The programme emphasises on Experiential Learning that allows learners to apply concepts learnt in the classroom in simulated, and real work situations. This is achieved through:
Simulation Tools, Platforms & Environments: Some or all of the following would be utilised across the programme.
- Cloud based virtual lab which supports the following programming languages/tools/simulators:
- Networks: NS2, Net-SNMP and WireShark
- Data Analytics:
- Languages: R, Python, Prolog and Lisp
- Platforms: RStudio, Weka, Microsoft Power BI, TensorFlow and Anaconda Navigator
- Libraries: Python Ecosystem – NumPy, SciPi, Pandas, scikit-learn, MatplotLib; Searborn, Keras, NLTK, pgmpy etc.
- Embedded and IOT: Keil, CCS Studio, Tossim and Cheddar
- Devops: Jenkins, GitHub, SonarQube, Selenium, Tomcat and Maven
- Programming Environments: Java, Eclipse, Code::Blocks, Android Studio, Jupyter Notebooks and Spyder
- Others: Multisim, CPU-OS Simulator, SQLite, MATLAB, , Gantt Project, Open Project and XAMPP
- Remote Lab facility caters to the needs of resource intensive requirements of Big Data Analytics applications with the following platforms:
- Apache Hadoop
- Apache Storm
- Apache Spark
- Apache Kafka
- Remote Lab facility caters to the needs of Embedded Systems and IoT. It supports the following:
- Hardware / Software tools: MultiCore STM32 microcontroller based development boards.

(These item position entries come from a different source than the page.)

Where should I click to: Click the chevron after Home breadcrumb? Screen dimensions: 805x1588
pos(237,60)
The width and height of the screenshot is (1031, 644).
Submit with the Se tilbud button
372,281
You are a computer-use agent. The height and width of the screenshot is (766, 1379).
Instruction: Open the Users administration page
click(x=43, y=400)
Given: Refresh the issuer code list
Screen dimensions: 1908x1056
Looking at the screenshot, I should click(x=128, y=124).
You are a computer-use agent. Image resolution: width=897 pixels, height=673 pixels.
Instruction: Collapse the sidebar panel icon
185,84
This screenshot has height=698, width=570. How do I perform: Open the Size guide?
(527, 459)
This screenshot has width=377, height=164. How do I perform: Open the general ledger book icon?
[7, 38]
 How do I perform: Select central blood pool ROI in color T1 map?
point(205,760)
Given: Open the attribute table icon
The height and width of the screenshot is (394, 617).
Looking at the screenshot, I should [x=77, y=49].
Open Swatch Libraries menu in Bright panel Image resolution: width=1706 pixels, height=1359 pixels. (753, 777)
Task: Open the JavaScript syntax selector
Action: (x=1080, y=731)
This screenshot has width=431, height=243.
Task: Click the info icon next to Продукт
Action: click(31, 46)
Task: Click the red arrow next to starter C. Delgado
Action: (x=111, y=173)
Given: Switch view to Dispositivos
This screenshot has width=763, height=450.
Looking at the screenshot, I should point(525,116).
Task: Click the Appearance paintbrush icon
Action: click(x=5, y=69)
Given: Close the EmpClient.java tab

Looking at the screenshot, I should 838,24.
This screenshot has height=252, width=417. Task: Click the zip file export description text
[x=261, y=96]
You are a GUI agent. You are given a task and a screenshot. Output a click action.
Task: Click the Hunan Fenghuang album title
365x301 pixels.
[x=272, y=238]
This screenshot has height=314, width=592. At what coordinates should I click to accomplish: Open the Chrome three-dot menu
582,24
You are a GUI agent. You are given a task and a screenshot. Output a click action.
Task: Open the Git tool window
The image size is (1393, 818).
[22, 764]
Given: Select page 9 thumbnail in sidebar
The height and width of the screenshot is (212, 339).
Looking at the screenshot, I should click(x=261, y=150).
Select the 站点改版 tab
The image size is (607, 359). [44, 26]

- Simulation tools: Tossim, Cheddar and Keil
CASE STUDIES AND ASSIGNMENTS
Carefully chosen real-world cases & assignments are both discussed and used as problem-solving exercises during the programme.
DISSERTATION/ PROJECT WORK
Final semester offers an opportunity for learners to apply their knowledge gained during the programme to a real-world like complex project. The learner is expected to demonstrate understanding of vital principles learnt across semesters and their ability to successfully apply these concepts.
Employed professionals holding B.Sc./BCA Degree or its equivalent in relevant disciplines with minimum 60% aggregate marks and adequate background in Mathematics, with a minimum one-year work experience in the relevant domains.